Peaches arrived into care last night. I couldn't be there so arranged to meet up today at her foster home and boy oh boy is she a sweetie. And she's a teeny, tiny girl too!
Not even 24 hours in care and she's reportedly making herself quite comfortable in her foster home and patiently allows her eye drop regimen to happen.
We went for a walk along their street and back, keeping it short and low stress. But once we got back to the house, Stevie put on the brakes while passing the car, so the door was opened for him and he hopped in and Peaches was right behind him. The rest of the photo op will have to happen another day, because a walk in the woods is Stevie's happy place. So, sporting her best harness/collar/double leash/ GPS tracker look, Peaches had her first walk in the nearby woods with her... and she apparently said hello to everyone she met!

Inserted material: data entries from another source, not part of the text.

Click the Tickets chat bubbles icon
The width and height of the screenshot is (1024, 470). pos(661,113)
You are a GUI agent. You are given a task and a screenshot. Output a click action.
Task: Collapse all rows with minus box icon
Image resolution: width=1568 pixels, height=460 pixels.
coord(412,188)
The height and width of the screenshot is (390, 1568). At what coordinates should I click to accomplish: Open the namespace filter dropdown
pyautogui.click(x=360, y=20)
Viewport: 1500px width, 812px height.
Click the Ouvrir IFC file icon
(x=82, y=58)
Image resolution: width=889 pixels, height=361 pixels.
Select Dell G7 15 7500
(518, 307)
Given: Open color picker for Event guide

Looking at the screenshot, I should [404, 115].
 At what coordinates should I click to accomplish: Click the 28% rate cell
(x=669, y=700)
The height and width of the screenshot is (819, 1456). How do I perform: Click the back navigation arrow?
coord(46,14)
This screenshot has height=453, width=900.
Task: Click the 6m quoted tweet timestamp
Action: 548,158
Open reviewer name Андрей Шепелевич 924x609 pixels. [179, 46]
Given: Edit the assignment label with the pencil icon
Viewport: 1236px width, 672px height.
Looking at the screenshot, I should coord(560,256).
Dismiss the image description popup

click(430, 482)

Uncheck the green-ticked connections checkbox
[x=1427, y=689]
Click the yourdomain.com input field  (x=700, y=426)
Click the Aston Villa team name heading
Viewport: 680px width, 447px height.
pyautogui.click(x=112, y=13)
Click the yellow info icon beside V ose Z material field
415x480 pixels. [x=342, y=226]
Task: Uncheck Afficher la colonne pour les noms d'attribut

In the photos, you may notice she's only taking treats on the right - that's because her two main teeth (from what I could see) are a canine and molar on her right. Because of her eye problems, she seems to be quite vision impaired as well. Her sibling is Pumpkin, who came into care last January and had a lot of eye issues, which have since been sorted out and he's been adopted and living a fantastic life. So we're hoping the same will be true for the sweetest little Peaches.
Peaches is in the care of the Victoria Humane Society. Once she's seen the vet and had her medical needs met, she will interviewing for her adoptive family... unless one of our sleddie community scoops her up first!
Here are a few more photos from our walk...
Thanks to Deb for chauffeuring her into care and to her amazing foster family GP and Stevie.
p.s. AND YES, there are extra photos of her EARS... because THEY'RE THAT CUTE!!